The dish is prized for the thin, crispy skin, with authentic versions of the dish serving mostly the skin and little meat, sliced in front of the diners by the cook. Ducks bred specially for the dish are slaughtered after 65 days and seasoned before being roasted in a closed or hung oven. The meat is often eaten with pancakes, spring onions, and hoisin sauce or sweet bean sauce. The two most notable restaurants in Beijing which serve this delicacy are Quanjude and Bianyifang, two centuries-old establishments which have become household names.
Sarah was crying and weeping bitterly, asking me to give her a day off. Unlike us, weariless tourists, she needed a rest.
Well, ok, no problem. She had no chance to see a "Ailuropoda melanoleuca", as we were heading for Beijing Zoo.
On the way to zoo, we saw this bicycle again.
Now we are in the zoo.
The Giant Panda is a bear native to central-western and south western China. It is easily recognized by its large, distinctive black patches around the eyes, over the ears, and across its round body. Though it belongs to the order Carnivora, the Giant Panda's diet is 99% bamboo. Other parts of its diet include honey, eggs, fish, yams, shrub leaves, oranges, and bananas when available.
Then we inadvertently left zoo and entered The Five Pagoda Temple (五塔寺).
The Five Pagoda Temple (Wǔ Tǎ Sì), formally known as the "Temple of the Great Righteous Awakening" (大真觉寺) or "Zhenjue Temple" (真觉寺) for short, is a Buddhist temple from the era of the Ming Dynasty located in the city of Beijing, China.
The temple has a square foundation, the "diamond throne", that stands 7.7 metres (25 ft) tall. The foundation can be accessed through a spiral staircase and supports five pagodas and a glazed pavilion. Each of the pagodas has a rectangular floor plan. Four of the pagodas are positioned on the corners of the foundation (one pagoda on each corner), the fifth pagoda stands in the center. The five pagodas are associated with the Five Dhyani Buddhas. The corner pagodas have 11 layers of eaves, whereas the slightly taller central pagoda has 13 layers. The total hight of the structure from its base to the tip of the central pagoda is 17 metres (56 ft).The building is constructed from brick and white marble, but the building has taken a rusty color due to the oxidation iron traces in the stone. All four walls of the foundations are decorated with carving of the one thousand sagacious Buddhas arranged in rows as well as Buddhist symbols (such as dharma wheels), animals (elephants and peacocks) and floral designs (bodhi trees), as well as Sūtra texts.

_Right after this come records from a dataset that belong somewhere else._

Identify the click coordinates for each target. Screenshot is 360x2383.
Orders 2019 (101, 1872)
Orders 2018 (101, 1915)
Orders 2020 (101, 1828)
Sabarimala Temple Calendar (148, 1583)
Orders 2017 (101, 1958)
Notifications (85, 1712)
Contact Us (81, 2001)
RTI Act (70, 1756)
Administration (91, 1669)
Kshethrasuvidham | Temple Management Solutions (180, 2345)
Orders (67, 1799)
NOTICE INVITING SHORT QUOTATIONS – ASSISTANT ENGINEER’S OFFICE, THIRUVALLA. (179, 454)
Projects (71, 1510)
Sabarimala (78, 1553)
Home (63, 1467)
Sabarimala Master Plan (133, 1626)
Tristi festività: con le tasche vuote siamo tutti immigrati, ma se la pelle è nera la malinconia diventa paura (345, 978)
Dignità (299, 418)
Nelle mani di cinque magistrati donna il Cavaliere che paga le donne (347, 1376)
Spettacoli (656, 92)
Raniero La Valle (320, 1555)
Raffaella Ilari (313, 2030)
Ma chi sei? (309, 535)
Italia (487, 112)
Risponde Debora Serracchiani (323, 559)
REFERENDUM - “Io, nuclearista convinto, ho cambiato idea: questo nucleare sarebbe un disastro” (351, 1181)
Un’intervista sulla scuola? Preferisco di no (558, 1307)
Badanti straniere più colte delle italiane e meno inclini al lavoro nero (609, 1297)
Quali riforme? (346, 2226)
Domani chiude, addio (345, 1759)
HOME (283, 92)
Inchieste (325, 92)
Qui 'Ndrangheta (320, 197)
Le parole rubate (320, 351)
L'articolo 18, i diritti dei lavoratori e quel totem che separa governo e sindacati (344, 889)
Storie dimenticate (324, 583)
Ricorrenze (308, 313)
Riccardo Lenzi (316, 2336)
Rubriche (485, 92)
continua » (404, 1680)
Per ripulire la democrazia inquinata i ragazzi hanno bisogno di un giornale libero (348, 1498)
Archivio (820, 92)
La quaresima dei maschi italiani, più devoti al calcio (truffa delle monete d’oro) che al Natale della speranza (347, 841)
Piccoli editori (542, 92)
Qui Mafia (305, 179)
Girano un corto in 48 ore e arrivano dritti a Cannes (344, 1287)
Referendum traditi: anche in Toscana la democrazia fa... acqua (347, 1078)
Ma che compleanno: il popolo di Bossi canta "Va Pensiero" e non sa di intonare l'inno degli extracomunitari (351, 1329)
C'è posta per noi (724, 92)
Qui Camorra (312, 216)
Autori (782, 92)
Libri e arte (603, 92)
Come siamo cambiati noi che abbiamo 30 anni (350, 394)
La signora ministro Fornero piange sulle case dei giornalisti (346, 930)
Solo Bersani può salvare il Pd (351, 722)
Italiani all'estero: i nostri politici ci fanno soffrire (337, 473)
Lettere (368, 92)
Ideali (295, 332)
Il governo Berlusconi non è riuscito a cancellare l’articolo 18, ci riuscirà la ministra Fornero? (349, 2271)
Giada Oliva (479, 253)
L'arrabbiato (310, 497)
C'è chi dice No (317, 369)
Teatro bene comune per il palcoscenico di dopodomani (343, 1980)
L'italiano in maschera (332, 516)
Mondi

We quited Beijing Zoo from the west gates, where is quite rare to see tourists. That was the reason they almost don't check tickets. Our plan for a day was completed, but that still was too early to go home, so we made our mind to return to zoo. At the entrance we just showed them old used tickets, and I said "不好意思， 我们迷路了", what means we got lost and want to find another exit. They let us in.
Here we go. We went to see some vermigrades.